Дэвид встретил Бонни там, где стояли в розовом цвету яблони и Женевское озеро раскинуло свою сеть, страхуя бесстрашно изогнувшиеся, ну просто акробаты, горы. Напротив станции Веве над рекой перекинулся красивый мост, похожий на карандашный рисунок; подпирая друг друга, горы вставали из воды, проглядывая сквозь стебли роз «Дороти Перкинс» и заросли фиолетовых клематисов. Ни пяди, ни уголка, ни расщелинки Природа не оставила без растительности: нарциссы обводили горы молочно-белыми полосами, дома соединялись с землей посредством щиплющих траву коров и горшков с геранью. Дамы в кружевах и с зонтиками, дамы в платьях из холстинки и в белых туфельках, дамы с мандариновыми улыбками были постоянными элементами в облике привокзальной площади. Женевское озеро, много веков битое жестоким сверканием солнца, грозило кулаком высоким небесам, проклиная Бога из безопасного бытия в Женевской республике.
— Хорошо, — коротко ответила Бонни.
— Как там мама? — Дэвиду требовался более полный ответ.
Одет он был по дорогому летнему каталогу, даже Бонни заметила, как ее отец изумительно элегантен, что предполагало высокое портновское искусство. Он был весь в жемчужно-сером и выглядел так, будто влез в свитер из ангорской шерсти и фланелевые брюки с такой точностью, что ничуть не нарушил их первозданное совершенство. Не будь он настолько красив, ему ни за что не удалось бы выглядеть таким дерзким и одновременно значительным. Бонни гордилась отцом.
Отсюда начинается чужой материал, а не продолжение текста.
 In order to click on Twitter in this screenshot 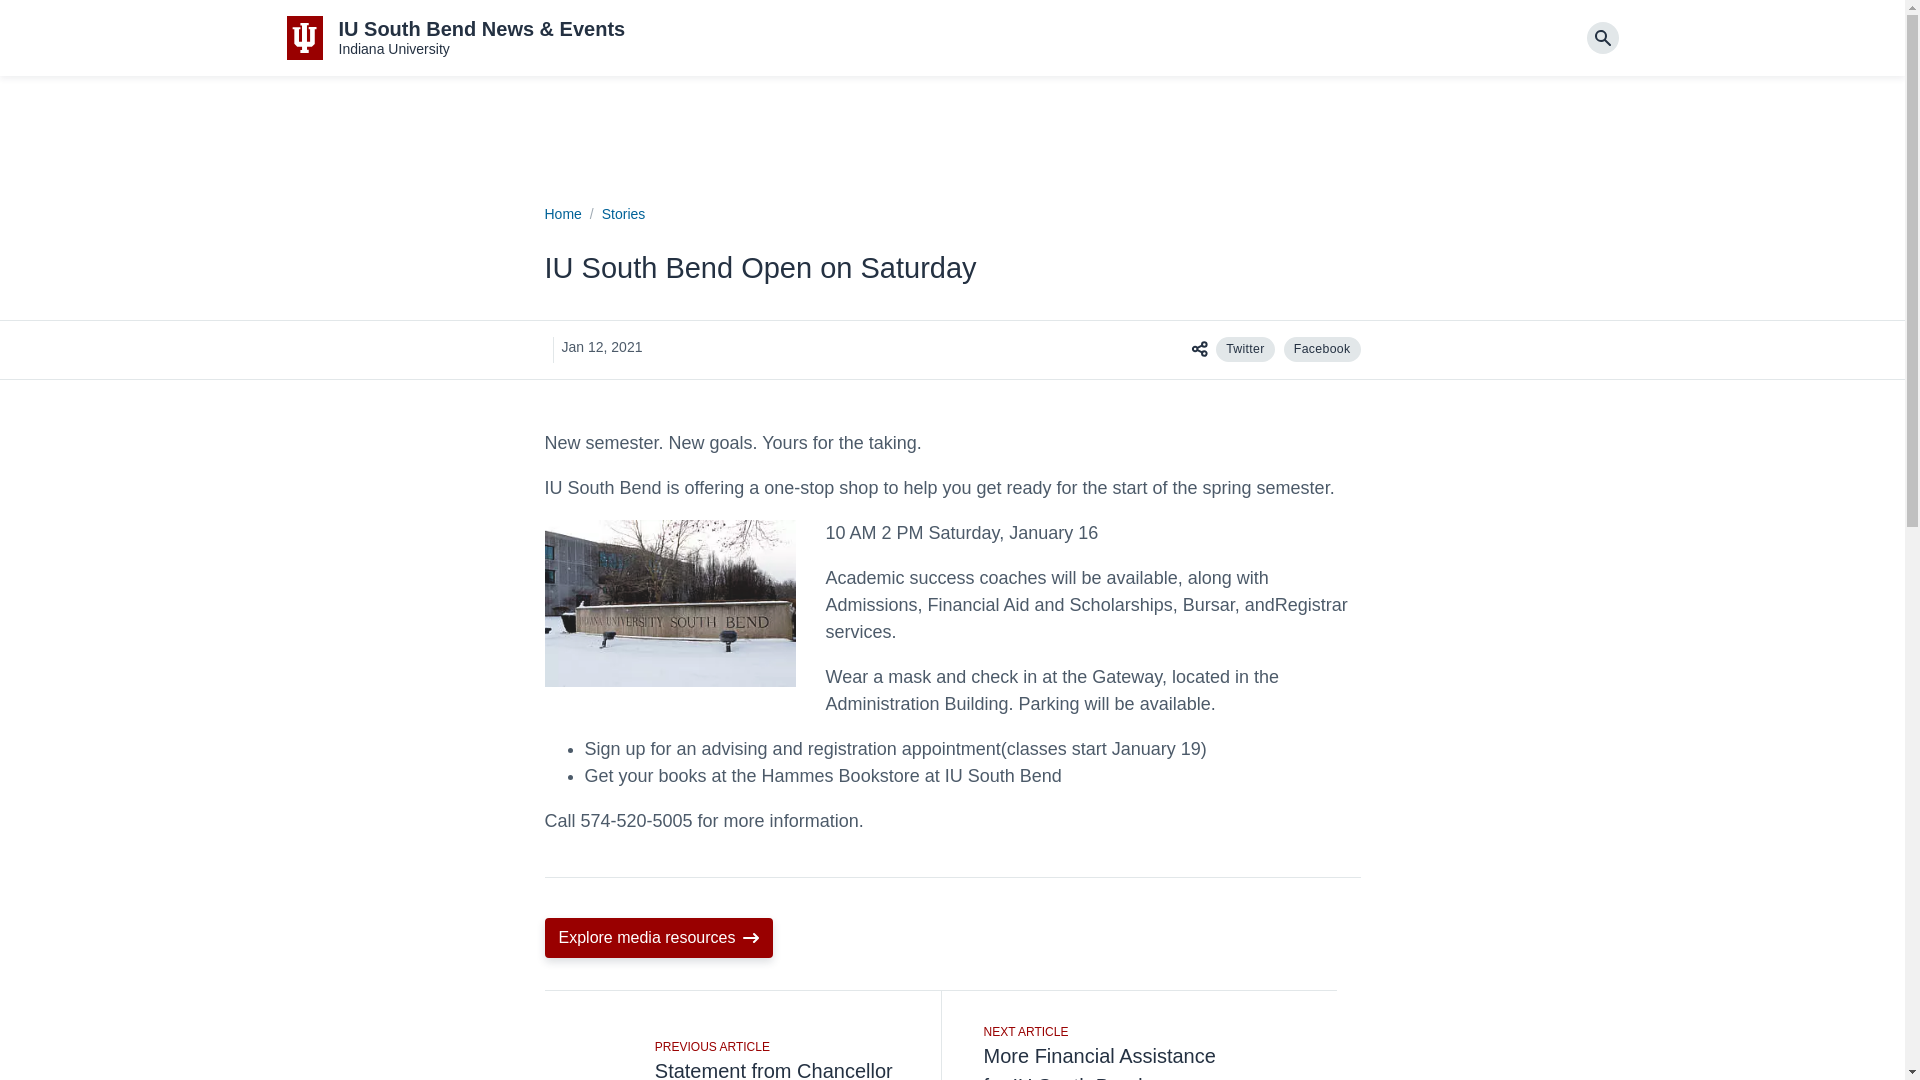, I will do `click(1244, 348)`. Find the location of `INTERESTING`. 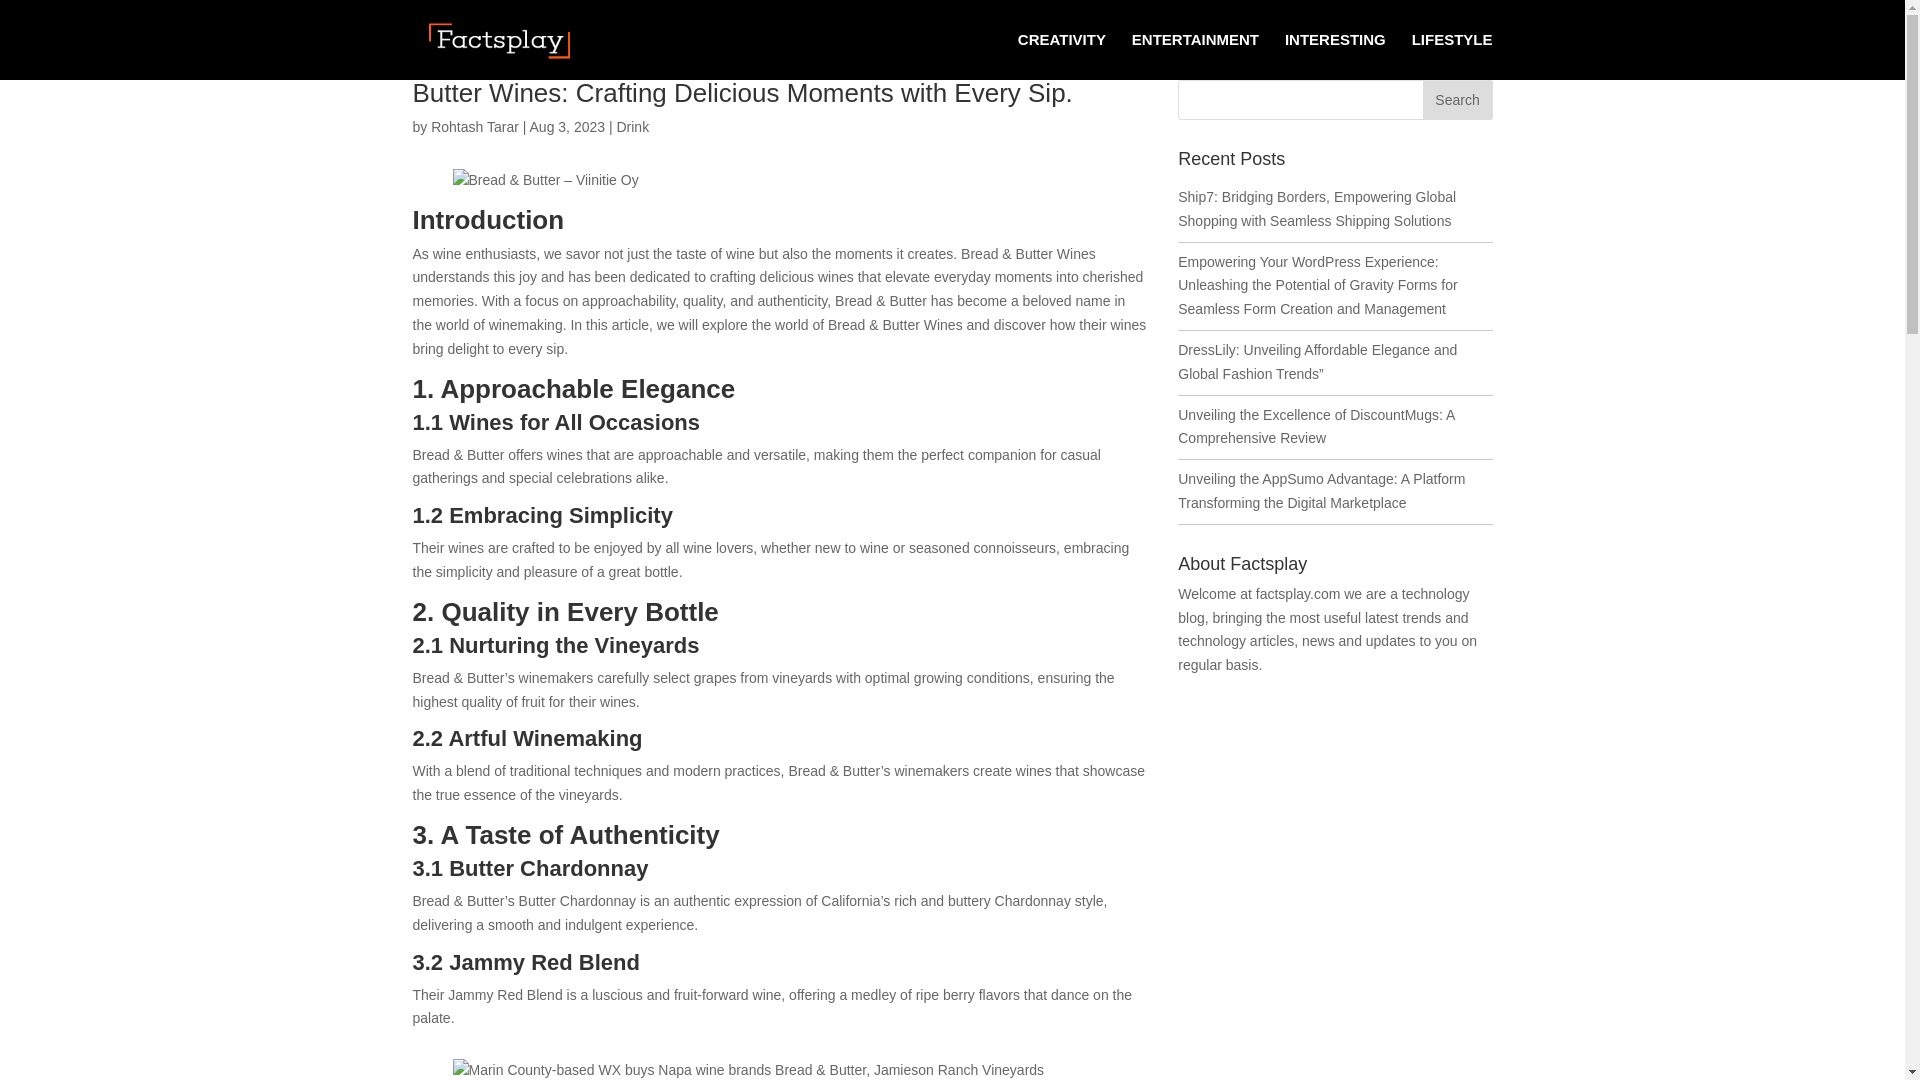

INTERESTING is located at coordinates (1335, 56).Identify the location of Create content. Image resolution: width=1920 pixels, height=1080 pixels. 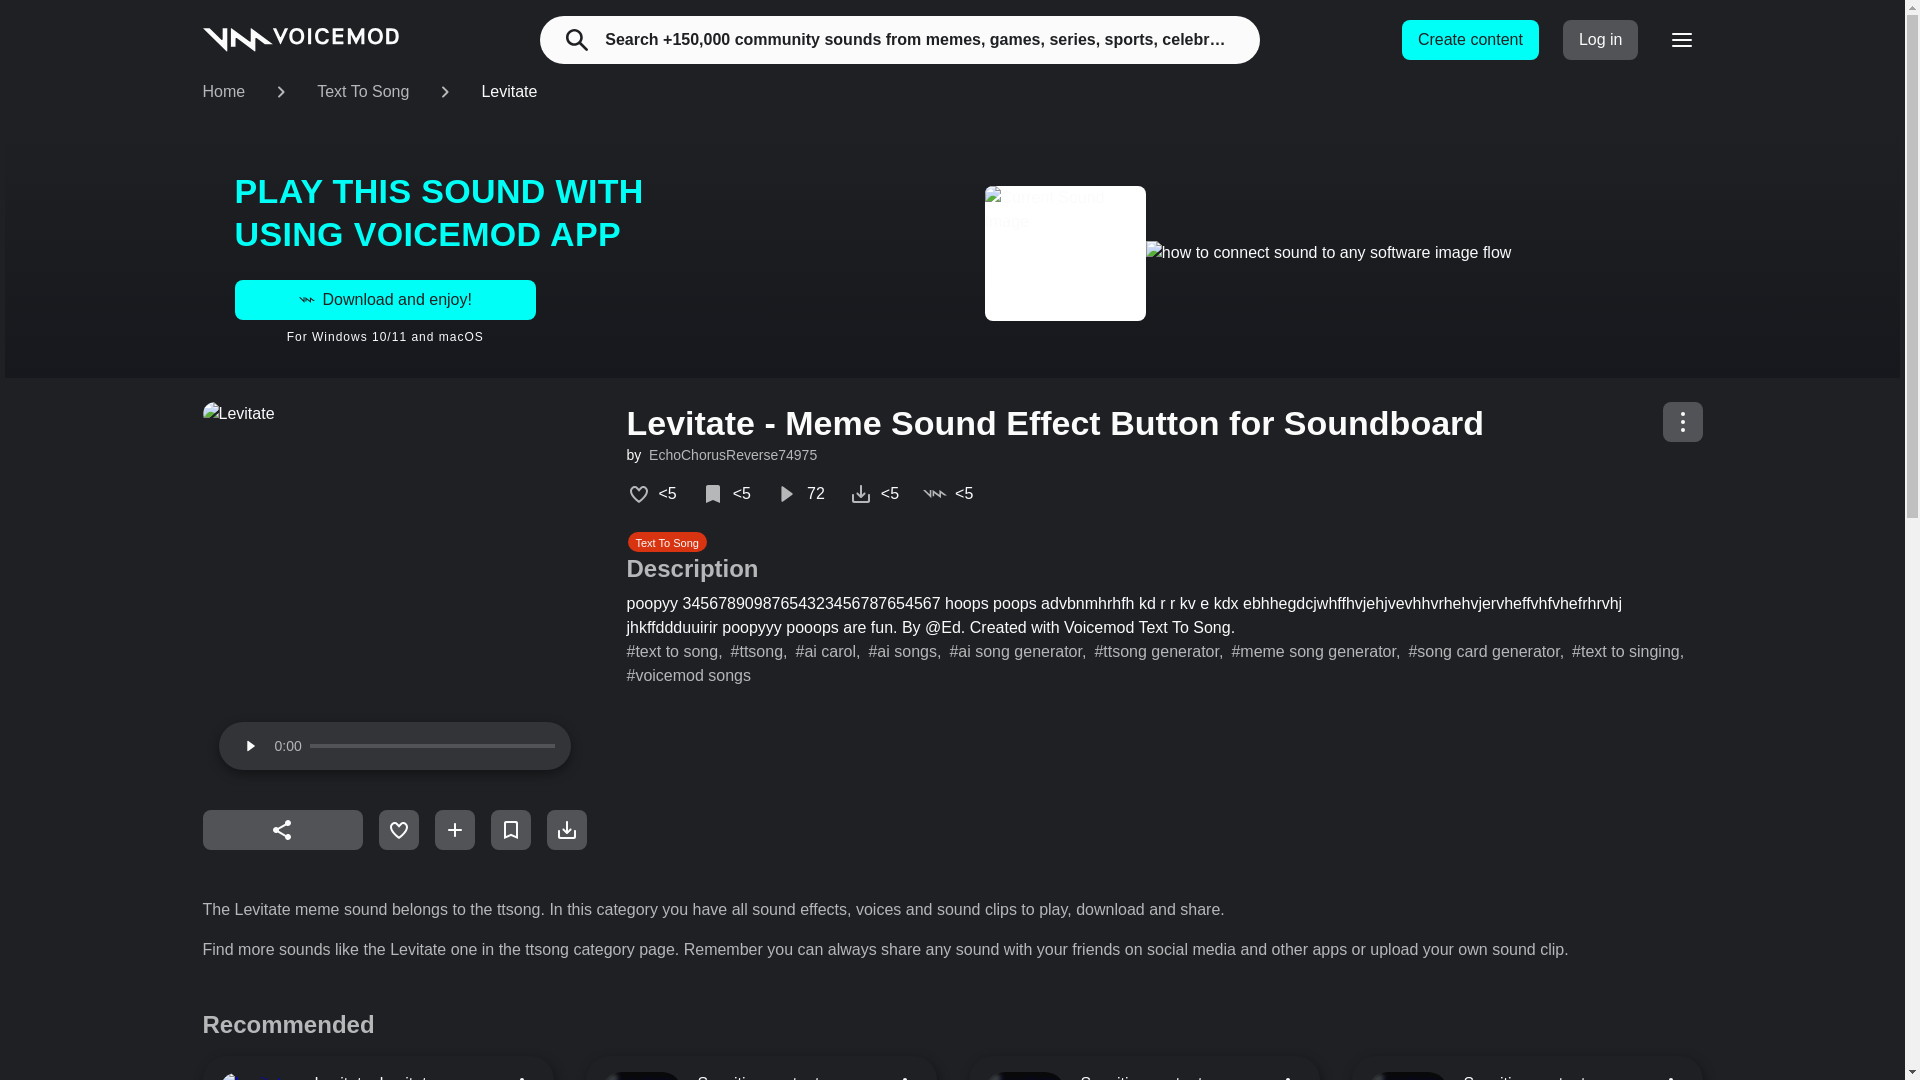
(1470, 40). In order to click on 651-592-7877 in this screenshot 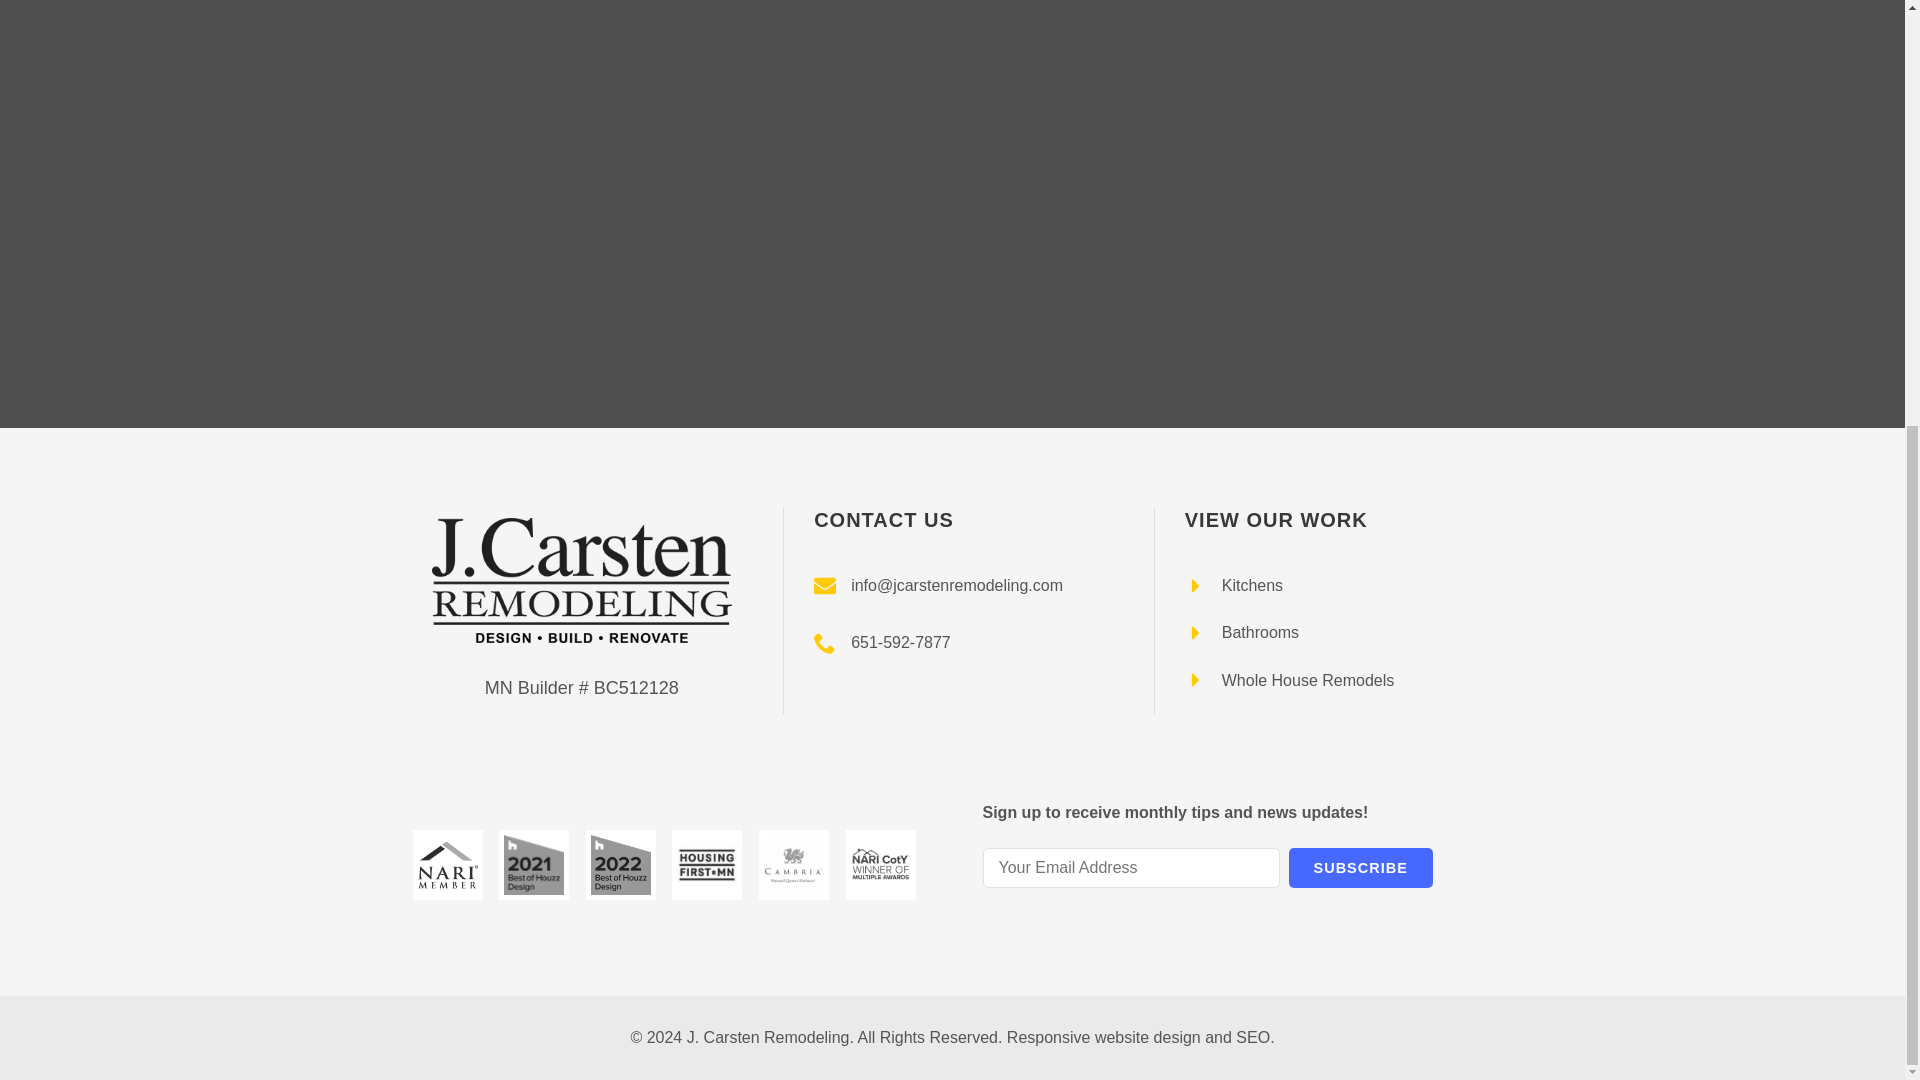, I will do `click(882, 642)`.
— Мамочка танцевала, — сказала Бонни.
По улицам Веве расползались глубокие тени, словно разнежившиеся летние пьяницы; полные влаги облака плавали, как водные лилии, по блестящей поверхности небесного озера.
Они забрались в автобус и доехали до отеля.
— Комнаты, князь, — сказал печальный и вежливый администратор, — будут стоить восемь долларов в день из-за праздника.
Гостиничный служащий отнес багаж в золотисто-белые апартаменты.
— Какая красивая гостиная! — воскликнула Бонни. — Даже телефон есть. Такая elegance!
Она закружилась, включая ярко-красные напольные светильники.
— У меня своя комната и своя ванная, — напевала она. — Очень мило, папочка, что ты дал мадемуазель vacances[140]!
— Как вашему высочеству нравится ванная комната?
— Ну — чище, если вам угодно, чем в Неаполе.
— Ванна в Неаполе была грязной?
— Мамочка сказала, что нет… — нерешительно проговорила Бонни, — а мадемуазель сказала, что да. Все говорят по-разному, — призналась она.
— Алабама должна была сама за этим проследить.
Он услышал из ванной тоненький дрожащий голосок, напевающий «avez-vous planter les shoux?»[141] Зато плеска воды слышно не было.
— Ты вымыла коленки?
— Еще нет… a la manière de chez-nous, à la manière de chez-nous…[142]
— Бонни, поспеши.
— Можно мне сегодня лечь спать в десять часов? …on les plante avec le nez…[143]
Бонни, хохоча, пронеслась по всем комнатам.
Золотистое солнце угасало, легкий ветерок шевелил занавески, зажженные лампы в розовых тенях уходящего дня напоминали костры. Стоявшие в комнате цветы были прекрасны. Где-то должны быть часы. В маленькой головке Бонни мысли безостановочно сменяли одна другую. Верхушки деревьев снаружи казались ярко-синими.